Bădulescu Fl, Bădulescu Adriana, Schenker M, Popescu Carmen Florina, Stoica Zoia
Department of Oncology, Faculty of Medicine, University of Medicine and Pharmacy of Craiova, and Department of Pathology, Emergency County Hospital, Romania.
Rom J Morphol Embryol. 2005;46(4):329-34.
The purpose of this study is to compare the predicted value of the blood levels variations of CA 125 antigen and the imunohistochemical expression of CA 125, with imagistic criteria (The Response Evaluation Criteran in Solid Tumor--RECIST) regarding the survival estimation of female patients with relapsed ovarian carcinoma which undergo to second line chemotherapy.

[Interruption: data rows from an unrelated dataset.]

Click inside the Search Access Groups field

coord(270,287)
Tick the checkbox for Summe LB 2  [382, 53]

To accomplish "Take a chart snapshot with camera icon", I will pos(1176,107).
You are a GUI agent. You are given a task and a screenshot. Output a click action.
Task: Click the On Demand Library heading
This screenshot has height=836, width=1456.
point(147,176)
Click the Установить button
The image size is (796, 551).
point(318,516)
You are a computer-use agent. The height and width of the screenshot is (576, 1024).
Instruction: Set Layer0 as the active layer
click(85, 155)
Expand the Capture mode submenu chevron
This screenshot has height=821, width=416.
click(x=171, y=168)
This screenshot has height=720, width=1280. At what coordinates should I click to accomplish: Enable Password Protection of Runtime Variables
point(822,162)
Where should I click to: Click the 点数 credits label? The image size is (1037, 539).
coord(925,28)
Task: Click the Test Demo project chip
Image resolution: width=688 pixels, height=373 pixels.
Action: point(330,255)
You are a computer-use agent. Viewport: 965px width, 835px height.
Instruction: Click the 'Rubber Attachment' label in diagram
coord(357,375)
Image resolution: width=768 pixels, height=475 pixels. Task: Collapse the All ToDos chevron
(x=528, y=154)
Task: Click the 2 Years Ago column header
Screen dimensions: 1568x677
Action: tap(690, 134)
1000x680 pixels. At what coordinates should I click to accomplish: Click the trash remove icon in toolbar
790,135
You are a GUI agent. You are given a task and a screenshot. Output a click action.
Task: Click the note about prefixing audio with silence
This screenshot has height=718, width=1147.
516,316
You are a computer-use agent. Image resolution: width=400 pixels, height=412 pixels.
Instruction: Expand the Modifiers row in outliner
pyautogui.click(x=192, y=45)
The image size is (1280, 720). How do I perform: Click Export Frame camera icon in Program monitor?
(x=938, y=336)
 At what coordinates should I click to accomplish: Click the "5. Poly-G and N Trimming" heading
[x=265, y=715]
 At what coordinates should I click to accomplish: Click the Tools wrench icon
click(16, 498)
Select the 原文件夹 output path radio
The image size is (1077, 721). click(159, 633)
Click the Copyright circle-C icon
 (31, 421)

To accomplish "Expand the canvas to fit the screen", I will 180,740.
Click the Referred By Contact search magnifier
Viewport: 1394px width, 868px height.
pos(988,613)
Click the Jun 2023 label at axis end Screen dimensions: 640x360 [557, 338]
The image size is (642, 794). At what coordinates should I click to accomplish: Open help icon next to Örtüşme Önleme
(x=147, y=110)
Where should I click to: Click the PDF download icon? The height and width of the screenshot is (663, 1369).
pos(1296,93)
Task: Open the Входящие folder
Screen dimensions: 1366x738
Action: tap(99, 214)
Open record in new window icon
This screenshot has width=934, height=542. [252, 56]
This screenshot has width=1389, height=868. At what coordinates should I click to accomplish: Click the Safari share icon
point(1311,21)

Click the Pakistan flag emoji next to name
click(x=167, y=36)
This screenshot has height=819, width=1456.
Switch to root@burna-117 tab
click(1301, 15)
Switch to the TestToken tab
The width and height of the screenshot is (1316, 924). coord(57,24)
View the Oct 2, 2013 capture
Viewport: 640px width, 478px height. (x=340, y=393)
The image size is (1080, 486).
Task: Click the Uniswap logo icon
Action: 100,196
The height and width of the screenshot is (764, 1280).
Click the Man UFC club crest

We included in this study 40 female patients diagnosed with ovarian carcinoma in the Oncology Clinic of the Emergency County Hospital Craiova, in a period of two years (from 2000 to 2002), which have fulfilled the following criteria: ovarian carcinoma IC-IV stage, according to FIGO system, first line treatment represented by the association between paclitaxel and a platinum salt, refractory or recurrent disease, indications for beginning the second line chemotherapy represented by topotecan or paclitaxel and carboplatin. The serial CA 125 antigen was determined in all patients before starting the chemotherapy and after each two sequences of chemotherapy, and the imunohistochemical expression of CA 125 was evaluated from surgery extracts before the second line chemotherapy (11 cases). The imagistic evaluation of the treatment response was done after 4 sequences of chemotherapy.
All patients had measurable disease according to RECIST criteria and had high values (at least double) of the CA 125 antigen blood level at the time of diagnosis. The imunohistochemically expression of CA 125 was correlated in most cases with the blood level of CA 125. The evaluation criterion of the CA 125 antigen has been shown to be more efficient in estimation the survival rate compared with the RECIST system. In a various analysis, which included numerous potential prognostic factors, only the variation of blood levels of these antigen and the free disease interval from the finalization of the first line chemotherapy have been identified as predictive factors of survival, while the other variables, including the RECIST criteria, had no impact on the prognosis regarding the survival.
The response evaluation criteria based on the blood levels variations of CA 125 antigen are a better instrument for the estimation of the compared prognosis with the RECIST criteria, for patients on second line chemotherapy for relapsed ovarian carcinoma.
本研究旨在比较CA 125抗原血药浓度变化的预测值及CA 125的免疫组化表达,并结合影像学标准(实体瘤疗效评价标准——RECIST)对接受二线化疗的复发性卵巢癌女性患者的生存情况进行评估。
本研究纳入了2000年至2002年期间在克拉约瓦县急诊医院肿瘤诊所诊断为卵巢癌的40例女性患者,这些患者符合以下标准:根据国际妇产科联盟(FIGO)系统为IC-IV期卵巢癌,一线治疗采用紫杉醇与铂盐联合方案,疾病难治或复发,二线化疗指征为拓扑替康或紫杉醇与卡铂联合。在所有患者开始化疗前及每两个化疗疗程后测定血清CA 125抗原,并从二线化疗前的手术提取物中评估CA 125的免疫组化表达(11例)。化疗4个疗程后进行治疗反应的影像学评估。
根据RECIST标准,所有患者均有可测量的疾病,且诊断时CA 125抗原血药浓度较高(至少翻倍)。多数情况下,CA 125的免疫组化表达与CA 125血药浓度相关。与RECIST系统相比,CA 125抗原评估标准在生存率评估方面更有效。在一项包含众多潜在预后因素的多因素分析中,仅这些抗原血药浓度变化及一线化疗结束后的无病间期被确定为生存预测因素,而其他变量,包括RECIST标准,对生存预后无影响。
对于接受二线化疗的复发性卵巢癌患者,基于CA 125抗原血药浓度变化的反应评估标准是一种比RECIST标准更好的生存预后评估工具。